|Short Graph Coloring Question email@example.com (Stephen Molloy) (2002-03-31)|
|Re: Short Graph Coloring Question firstname.lastname@example.org (Daniel Berlin) (2002-04-06)|
|Re: Short Graph Coloring Question email@example.com (Mark Lacey \[MSFT\]) (2002-04-06)|
|Re: Short Graph Coloring Question firstname.lastname@example.org (Amal Banerjee) (2002-04-06)|
|Re: Short Graph Coloring Question Sid-Ahmed-Ali.TOUATI@inria.fr (Sid Ahmed Ali TOUATI) (2002-04-13)|
|From:||Amal Banerjee <email@example.com>|
|Date:||6 Apr 2002 23:41:32 -0500|
|Organization:||The University of Texas at Austin; Austin, Texas|
|Posted-Date:||06 Apr 2002 23:41:32 EST|
It looks like you have all the nodes on the stack. So, by
Chaitin's algorithm, pop them off the stack and color them.

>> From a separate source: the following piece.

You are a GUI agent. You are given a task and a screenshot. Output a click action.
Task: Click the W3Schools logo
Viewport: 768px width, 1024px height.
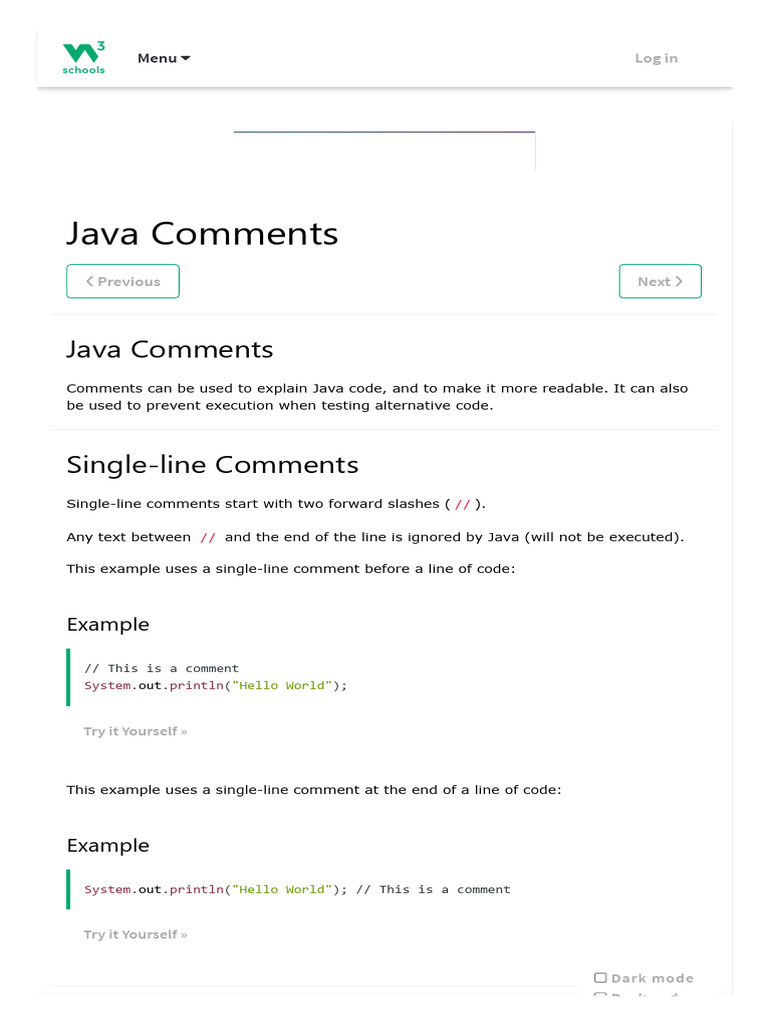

On 31 Mar 2002, Stephen Molloy wrote:
> Graph Coloring Short Question
> Interference Information
> Variable | Interferes With
> a | b,c,d,e
> b | a,c,e
> c | a,b,d
> d | a,c
> e | a,b
> Show with graph coloring how we can put them in three registers?
> Remove any node with less than K edges (K=3)
> 1. remove e
> 2. remove d
> 3. remove b
> 4. remove a
> 5. remove c
> How do we get from here to register allocation?
> I'm looking for the method not the answer, just a part of the method
> I'm looking for - the bit where you go from reducing the graph to
> allocating into registers.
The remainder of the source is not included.